Индивидуализированное общество (Бауман) - страница 149

Это, следует повторить, справедливо для всей эпохи модернити: для всех ее периодов и для всех слоев общества. Но если это так, то почему настоящий взрыв интереса к вопросам идентичности пришелся на последние годы? Что же случилось такого, что повлияло на проблему, столь же старую, как и сама модернити?

Да, действительно, в старой проблеме появилось что-то новое, и этим объясняется нынешняя обеспокоенность задачами, к которым прежние поколения, как может показаться, относились как к рутинным. Несмотря на общую линию «строителей идентичностей», существуют значительные различия, разделяющие историю модернити на последовательные этапы. Задача «самоопределения», вставшая перед людьми, как только в начале эры модернити строгие рамки сословий были разрушены, свелась к ответам на вызов жизни, соответствующей принятым стандартам (как бы не отстать от соседей): к активному приспособлению к сформировавшимся социальным типам и моделям поведения, подражанию, следованию образцам, повышению культурного уровня, попыткам не выбиться из ряда, не отойти от нормы. Распад сословий не вызвал свободного дрейфа индивидов. «Сословия» сменились «классами».

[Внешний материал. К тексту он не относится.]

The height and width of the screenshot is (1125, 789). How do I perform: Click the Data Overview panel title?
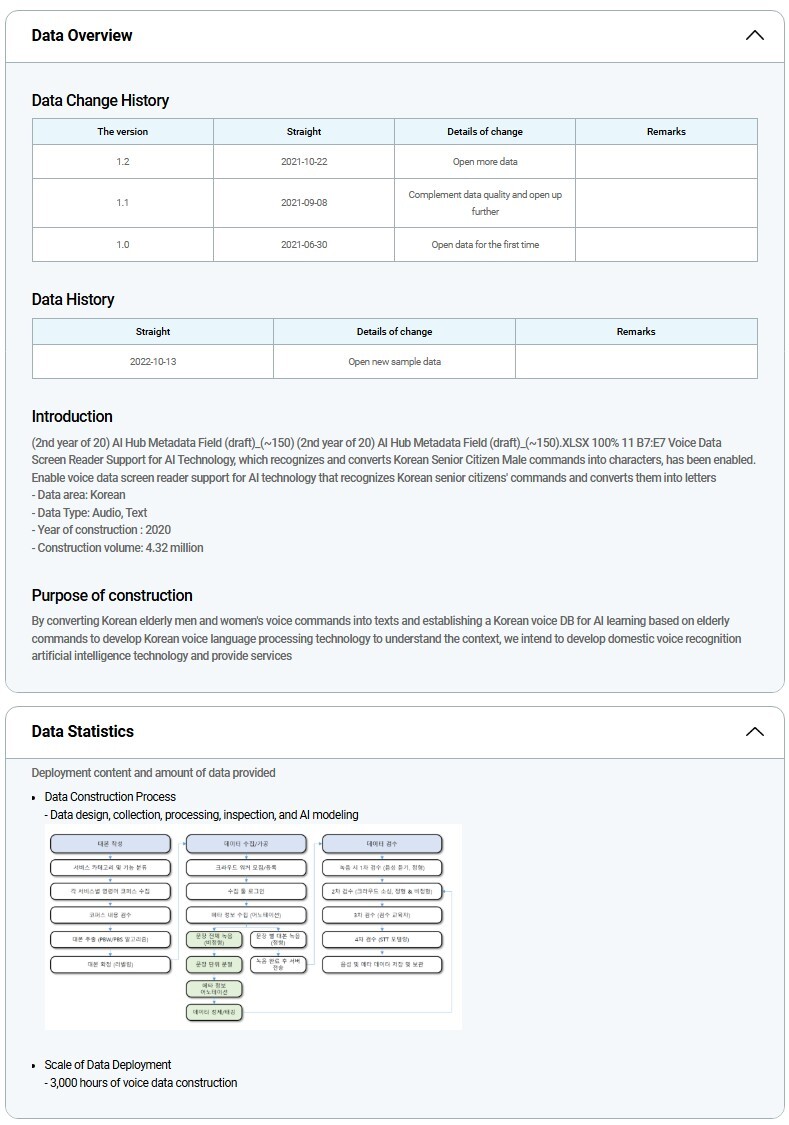[x=82, y=36]
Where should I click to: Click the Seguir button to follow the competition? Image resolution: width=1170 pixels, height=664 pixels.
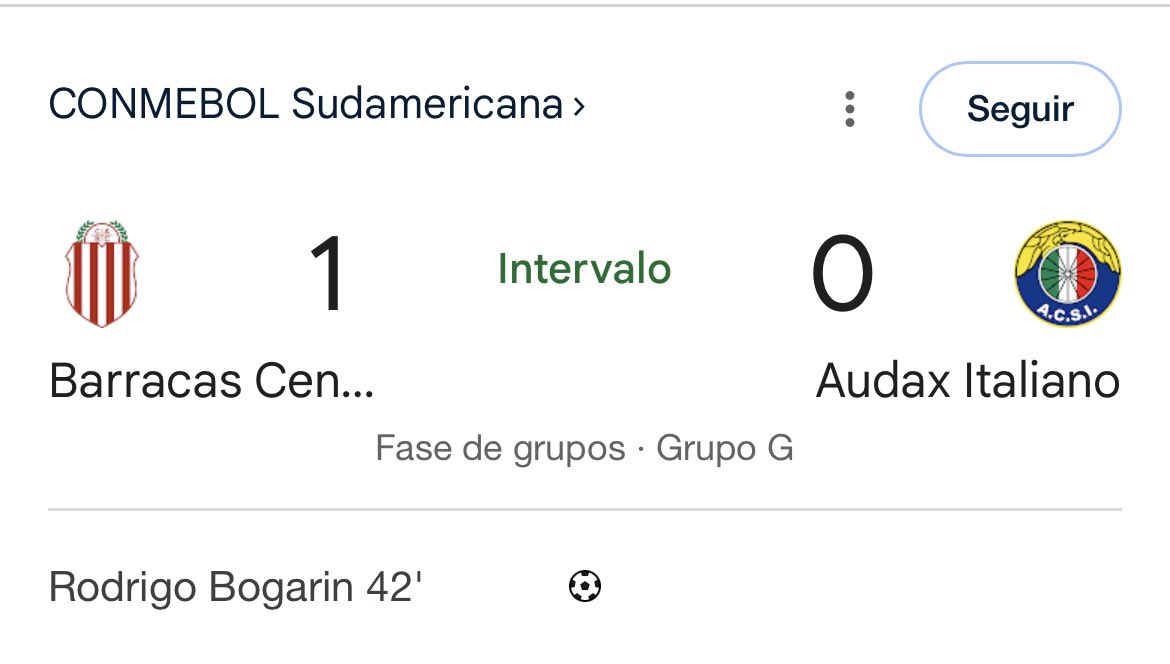point(1019,110)
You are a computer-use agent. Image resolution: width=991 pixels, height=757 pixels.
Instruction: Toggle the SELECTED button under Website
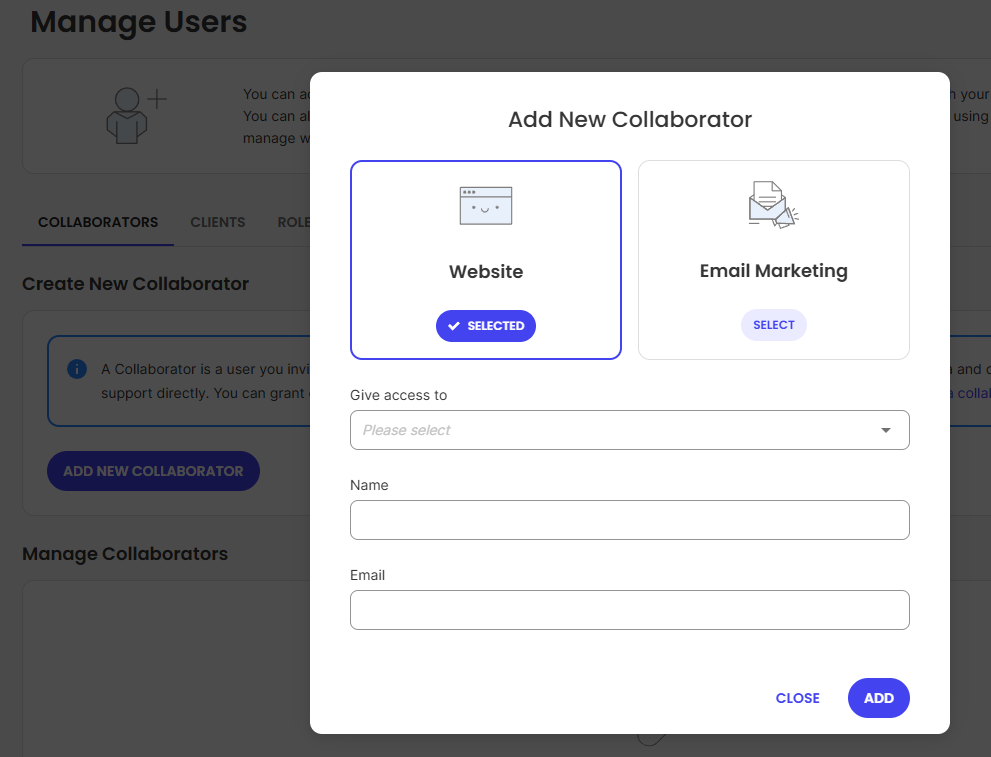pyautogui.click(x=485, y=326)
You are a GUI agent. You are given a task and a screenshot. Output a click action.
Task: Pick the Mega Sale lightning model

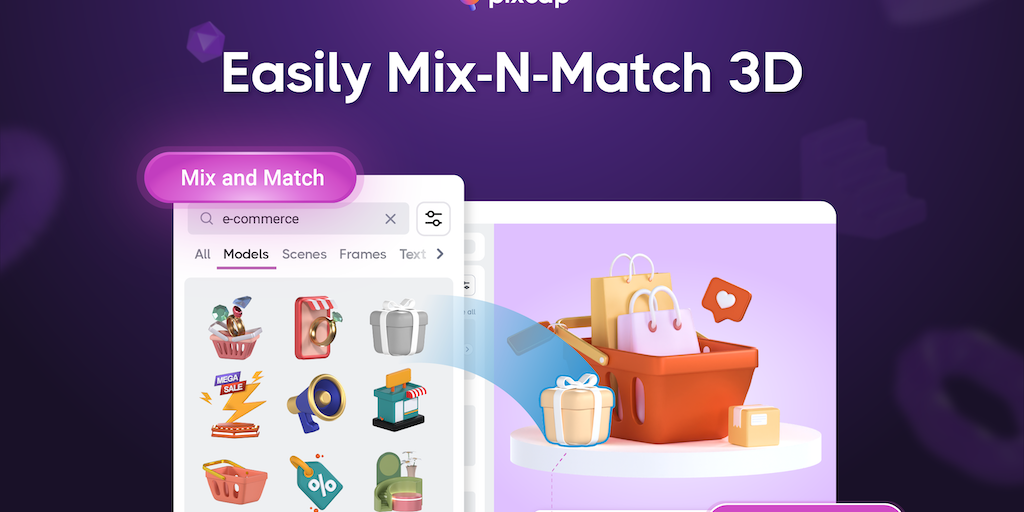coord(234,404)
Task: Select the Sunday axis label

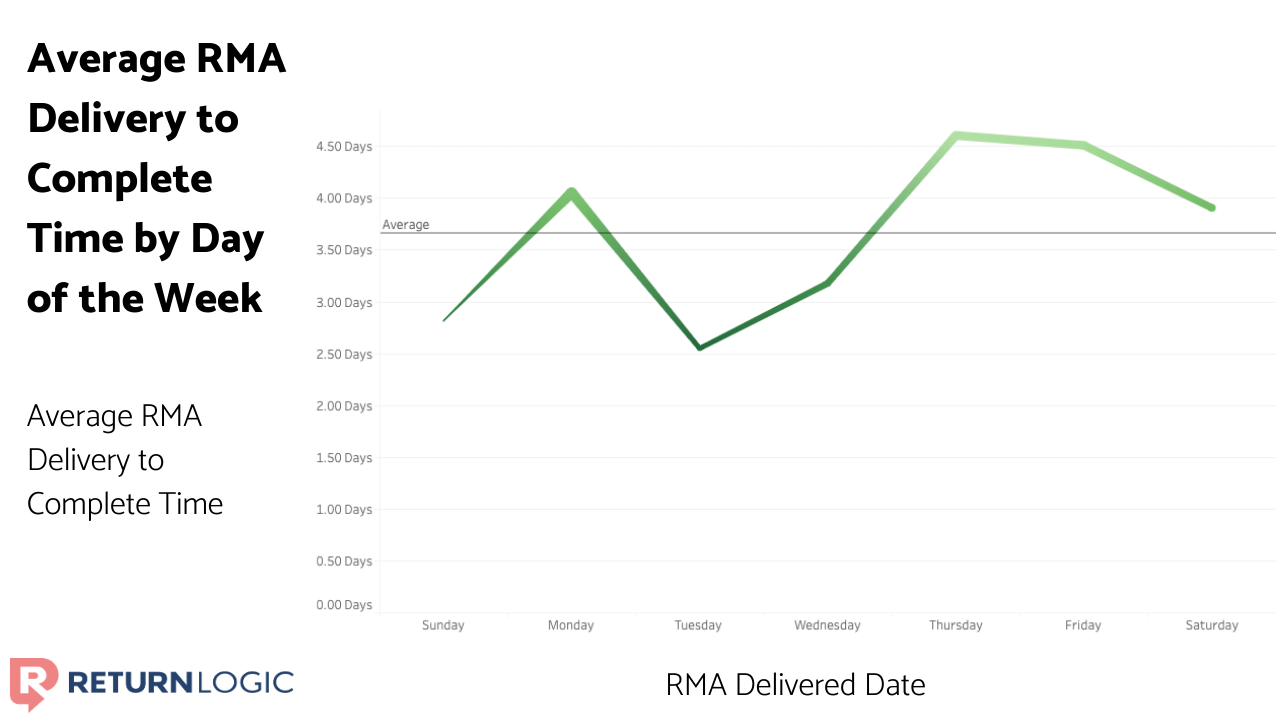Action: [x=443, y=626]
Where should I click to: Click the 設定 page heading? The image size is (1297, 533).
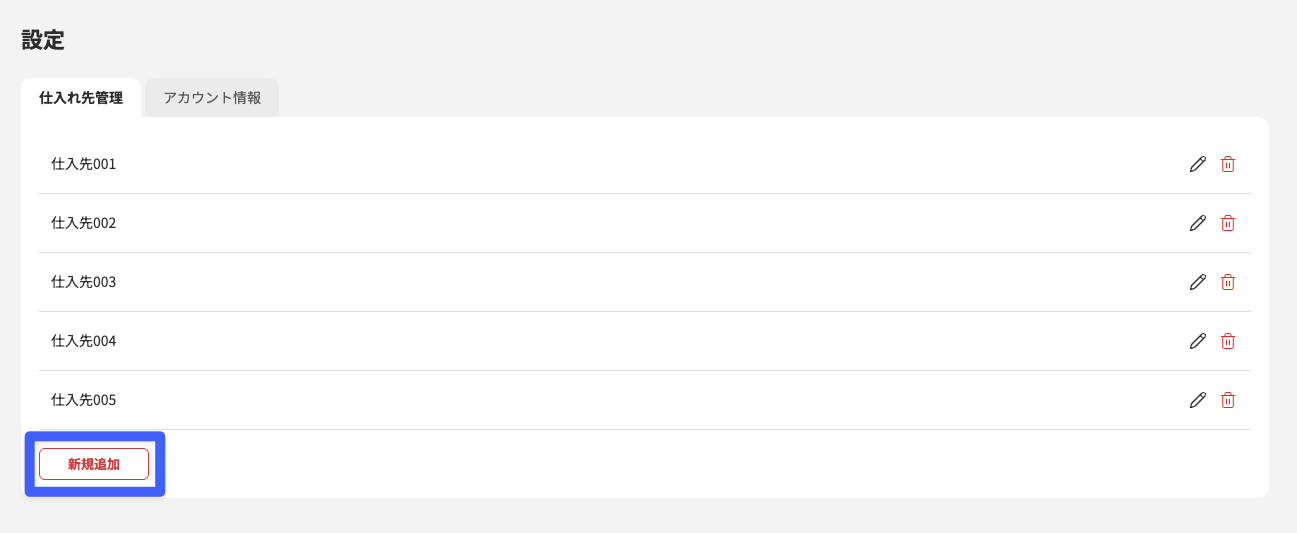click(x=43, y=41)
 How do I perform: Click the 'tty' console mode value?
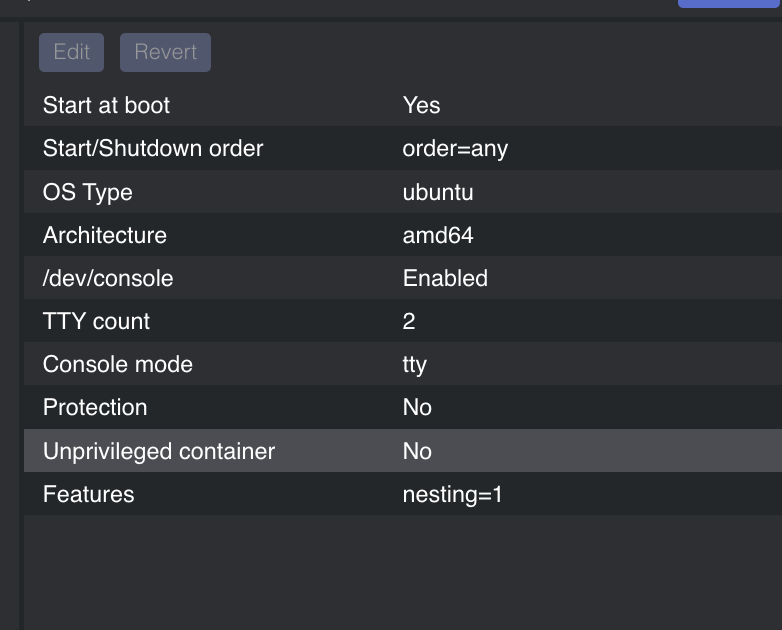pyautogui.click(x=414, y=365)
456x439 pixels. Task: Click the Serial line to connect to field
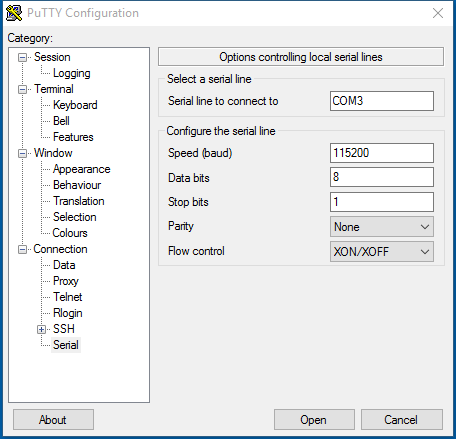(382, 101)
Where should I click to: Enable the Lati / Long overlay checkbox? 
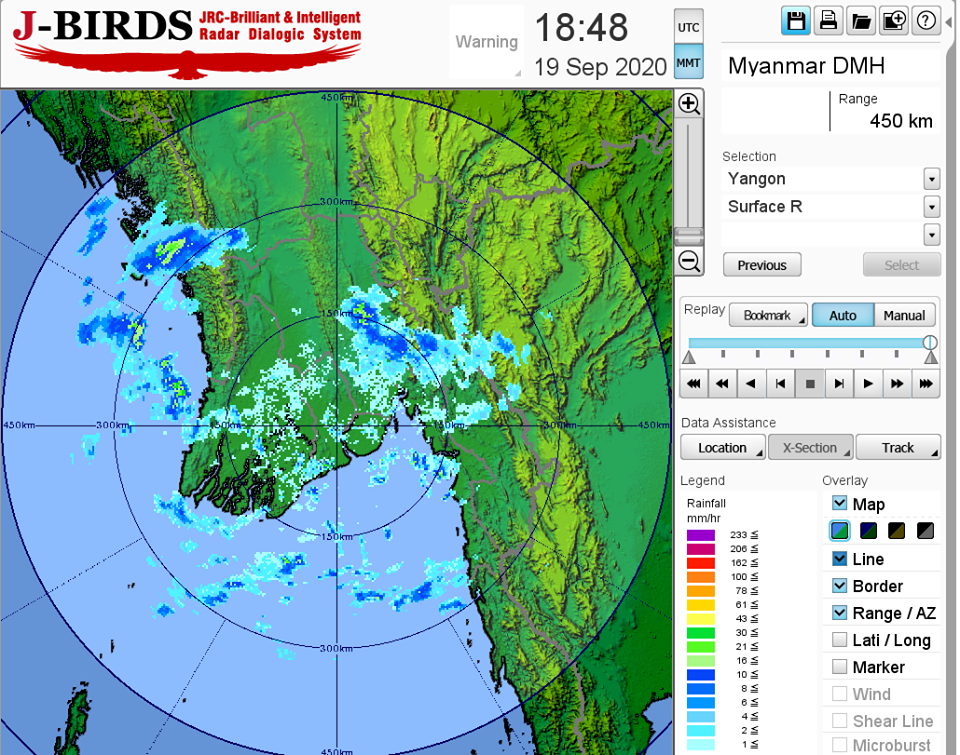click(x=840, y=640)
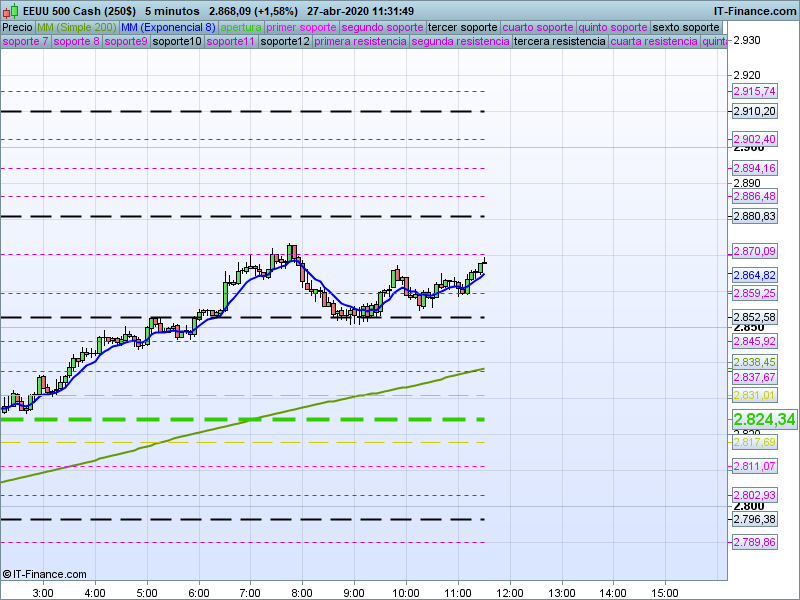800x600 pixels.
Task: Select the MM (Simple 200) indicator label
Action: 76,27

Если сословная принадлежность была заранее предписана, то классовая формировалась в значительной мере в результате собственных усилий; к классу в отличие от сословия нужно было «присоединиться», и членство в нем приходилось постоянно возобновлять, подтверждать и доказывать своими повседневными делами. Иными словами, индивидам, лишенным своего места, внушалась необходимость использования новых возможностей и права на самоопределение в ходе лихорадочных поисков места в новой реальности. Что касается этих «мест», то в них не было недостатка, и они давно ждали своих обитателей. Классовая принадлежность, хотя она, скорее, формировалась и могла обсуждаться, а не наследовалась и не определялась от рождения, как это имело место в сословиях (estates, Staende или etats), постепенно становилась столь же прочной, неизбежной и не поддающейся индивидуальной манипуляции, как и прежняя принадлежность к сословию. Признаки класса и пола довлели над возможностями личного выбора; избежать налагаемых ими ограничений было не намного легче, чем оспорить чье-то место в ряду «божественных творений». Если и не в теоретическом аспекте, то по крайней мере в рамках системы практических намерений и целей класс и пол выглядели почти как «естественные признаки», и задачей большинства самоутверждающихся личностей становилось «вписаться» в отведенную нишу, демонстрируя такое же поведение, какое было свойсвенно ее законным обитателям.